[Collected data entries]
--- START ---

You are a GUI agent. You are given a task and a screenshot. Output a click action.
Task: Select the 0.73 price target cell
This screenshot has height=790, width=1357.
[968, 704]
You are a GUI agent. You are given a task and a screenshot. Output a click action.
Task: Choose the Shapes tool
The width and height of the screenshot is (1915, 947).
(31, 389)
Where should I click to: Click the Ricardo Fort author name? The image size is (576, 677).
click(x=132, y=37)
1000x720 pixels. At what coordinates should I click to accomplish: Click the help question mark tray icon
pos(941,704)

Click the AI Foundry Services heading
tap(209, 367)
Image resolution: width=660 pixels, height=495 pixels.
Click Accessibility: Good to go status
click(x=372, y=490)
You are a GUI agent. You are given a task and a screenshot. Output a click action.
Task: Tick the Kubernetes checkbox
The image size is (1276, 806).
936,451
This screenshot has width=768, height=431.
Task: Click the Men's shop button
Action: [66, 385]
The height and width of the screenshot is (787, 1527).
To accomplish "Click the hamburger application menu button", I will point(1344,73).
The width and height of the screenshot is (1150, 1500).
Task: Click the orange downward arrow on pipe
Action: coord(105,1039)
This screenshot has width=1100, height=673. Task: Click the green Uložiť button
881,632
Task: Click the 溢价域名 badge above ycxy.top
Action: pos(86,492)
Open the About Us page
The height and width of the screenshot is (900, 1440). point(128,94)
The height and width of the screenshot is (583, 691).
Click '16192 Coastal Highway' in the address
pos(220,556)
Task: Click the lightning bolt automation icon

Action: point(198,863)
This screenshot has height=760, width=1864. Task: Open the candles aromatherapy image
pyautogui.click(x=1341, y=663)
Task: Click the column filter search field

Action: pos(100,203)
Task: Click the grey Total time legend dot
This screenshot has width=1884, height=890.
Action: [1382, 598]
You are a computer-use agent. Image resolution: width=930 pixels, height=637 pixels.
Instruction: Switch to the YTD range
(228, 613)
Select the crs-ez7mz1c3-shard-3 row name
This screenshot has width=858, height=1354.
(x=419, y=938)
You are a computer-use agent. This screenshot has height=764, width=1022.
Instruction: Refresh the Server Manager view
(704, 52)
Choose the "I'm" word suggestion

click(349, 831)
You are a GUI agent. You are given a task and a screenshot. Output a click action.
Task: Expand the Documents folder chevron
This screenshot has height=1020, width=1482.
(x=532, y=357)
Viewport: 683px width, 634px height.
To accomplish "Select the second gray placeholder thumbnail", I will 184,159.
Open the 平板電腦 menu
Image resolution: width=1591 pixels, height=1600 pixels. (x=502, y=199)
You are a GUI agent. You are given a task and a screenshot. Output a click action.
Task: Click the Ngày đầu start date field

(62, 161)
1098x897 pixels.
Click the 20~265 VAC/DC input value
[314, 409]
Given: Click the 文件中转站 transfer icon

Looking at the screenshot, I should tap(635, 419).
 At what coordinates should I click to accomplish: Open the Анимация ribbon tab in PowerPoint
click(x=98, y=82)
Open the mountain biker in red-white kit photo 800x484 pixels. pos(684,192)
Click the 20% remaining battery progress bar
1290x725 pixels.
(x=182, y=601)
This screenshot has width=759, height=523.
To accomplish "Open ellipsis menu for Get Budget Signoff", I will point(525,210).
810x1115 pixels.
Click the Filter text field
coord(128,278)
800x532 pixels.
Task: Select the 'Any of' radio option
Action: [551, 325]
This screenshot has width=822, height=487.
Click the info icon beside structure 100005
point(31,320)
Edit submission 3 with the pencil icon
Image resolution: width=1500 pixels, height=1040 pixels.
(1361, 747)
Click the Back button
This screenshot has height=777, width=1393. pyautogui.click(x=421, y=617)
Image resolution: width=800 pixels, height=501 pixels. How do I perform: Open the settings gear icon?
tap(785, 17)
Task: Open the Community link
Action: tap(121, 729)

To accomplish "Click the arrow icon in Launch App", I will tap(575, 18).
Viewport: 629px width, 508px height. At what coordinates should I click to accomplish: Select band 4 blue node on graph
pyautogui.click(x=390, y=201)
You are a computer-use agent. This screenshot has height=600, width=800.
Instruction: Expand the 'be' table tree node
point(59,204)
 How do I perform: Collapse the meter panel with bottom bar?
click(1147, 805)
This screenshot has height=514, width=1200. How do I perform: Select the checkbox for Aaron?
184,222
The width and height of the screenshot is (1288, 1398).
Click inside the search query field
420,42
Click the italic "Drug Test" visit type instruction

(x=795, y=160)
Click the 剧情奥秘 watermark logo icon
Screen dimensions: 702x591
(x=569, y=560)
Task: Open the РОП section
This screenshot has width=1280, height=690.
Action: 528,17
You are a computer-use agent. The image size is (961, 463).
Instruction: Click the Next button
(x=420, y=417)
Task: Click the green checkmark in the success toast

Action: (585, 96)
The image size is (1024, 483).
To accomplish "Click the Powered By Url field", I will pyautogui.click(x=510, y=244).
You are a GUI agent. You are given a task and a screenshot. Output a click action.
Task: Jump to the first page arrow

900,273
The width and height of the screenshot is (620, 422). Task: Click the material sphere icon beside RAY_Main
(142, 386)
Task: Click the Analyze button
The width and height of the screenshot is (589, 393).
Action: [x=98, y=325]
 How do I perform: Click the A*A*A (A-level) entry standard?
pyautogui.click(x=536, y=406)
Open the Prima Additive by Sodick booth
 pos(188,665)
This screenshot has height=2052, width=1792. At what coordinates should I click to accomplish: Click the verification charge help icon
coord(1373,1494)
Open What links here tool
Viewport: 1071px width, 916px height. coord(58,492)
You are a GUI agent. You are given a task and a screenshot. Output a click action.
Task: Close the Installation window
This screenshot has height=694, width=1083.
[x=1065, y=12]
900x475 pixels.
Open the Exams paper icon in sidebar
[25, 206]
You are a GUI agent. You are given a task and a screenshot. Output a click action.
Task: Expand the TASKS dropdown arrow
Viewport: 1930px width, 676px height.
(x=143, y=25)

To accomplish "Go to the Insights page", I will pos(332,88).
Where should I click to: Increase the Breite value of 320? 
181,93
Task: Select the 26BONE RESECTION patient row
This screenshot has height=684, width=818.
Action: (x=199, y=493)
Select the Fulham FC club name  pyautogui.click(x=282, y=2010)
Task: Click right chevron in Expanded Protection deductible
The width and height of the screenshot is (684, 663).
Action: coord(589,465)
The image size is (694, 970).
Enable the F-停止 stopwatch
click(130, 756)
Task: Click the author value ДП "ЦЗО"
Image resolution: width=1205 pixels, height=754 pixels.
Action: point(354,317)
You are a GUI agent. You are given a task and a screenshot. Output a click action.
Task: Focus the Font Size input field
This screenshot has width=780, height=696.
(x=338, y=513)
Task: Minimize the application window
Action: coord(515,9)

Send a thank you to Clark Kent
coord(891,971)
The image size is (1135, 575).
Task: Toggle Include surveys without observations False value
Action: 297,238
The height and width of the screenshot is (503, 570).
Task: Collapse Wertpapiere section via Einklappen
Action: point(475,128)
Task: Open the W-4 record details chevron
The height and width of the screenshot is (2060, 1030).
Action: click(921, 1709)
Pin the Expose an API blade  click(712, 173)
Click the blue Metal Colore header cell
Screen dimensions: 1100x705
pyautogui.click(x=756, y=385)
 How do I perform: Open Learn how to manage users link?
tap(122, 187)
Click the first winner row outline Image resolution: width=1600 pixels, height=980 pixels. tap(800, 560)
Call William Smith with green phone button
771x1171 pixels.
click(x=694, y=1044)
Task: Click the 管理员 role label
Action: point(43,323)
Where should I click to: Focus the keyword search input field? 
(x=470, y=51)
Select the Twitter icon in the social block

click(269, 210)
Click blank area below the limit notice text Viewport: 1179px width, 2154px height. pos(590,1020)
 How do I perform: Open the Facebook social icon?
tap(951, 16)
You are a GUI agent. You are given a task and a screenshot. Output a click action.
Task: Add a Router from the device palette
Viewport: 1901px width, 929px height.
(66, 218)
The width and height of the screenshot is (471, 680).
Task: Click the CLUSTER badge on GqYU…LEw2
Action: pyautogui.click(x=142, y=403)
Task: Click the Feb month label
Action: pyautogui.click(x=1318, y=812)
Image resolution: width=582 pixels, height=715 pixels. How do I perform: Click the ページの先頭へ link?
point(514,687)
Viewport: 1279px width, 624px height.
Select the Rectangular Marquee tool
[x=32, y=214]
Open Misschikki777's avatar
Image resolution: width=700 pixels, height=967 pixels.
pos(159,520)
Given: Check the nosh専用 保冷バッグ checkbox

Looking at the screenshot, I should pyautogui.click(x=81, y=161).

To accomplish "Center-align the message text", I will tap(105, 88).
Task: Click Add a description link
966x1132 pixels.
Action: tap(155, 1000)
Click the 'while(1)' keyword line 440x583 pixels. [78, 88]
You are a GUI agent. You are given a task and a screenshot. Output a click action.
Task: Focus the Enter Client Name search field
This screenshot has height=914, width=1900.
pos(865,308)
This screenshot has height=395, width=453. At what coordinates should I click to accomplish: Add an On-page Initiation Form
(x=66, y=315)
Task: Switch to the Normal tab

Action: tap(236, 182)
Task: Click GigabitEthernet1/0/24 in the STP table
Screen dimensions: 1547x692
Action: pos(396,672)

--- END ---

Output each line of the records above exactly, beginning at the first, and stop once the line containing "Task: Choose the Shapes tool" has been output.

OUTPUT FOR THIS TASK:
You are a GUI agent. You are given a task and a screenshot. Output a click action.
Task: Select the 0.73 price target cell
This screenshot has height=790, width=1357.
[968, 704]
You are a GUI agent. You are given a task and a screenshot. Output a click action.
Task: Choose the Shapes tool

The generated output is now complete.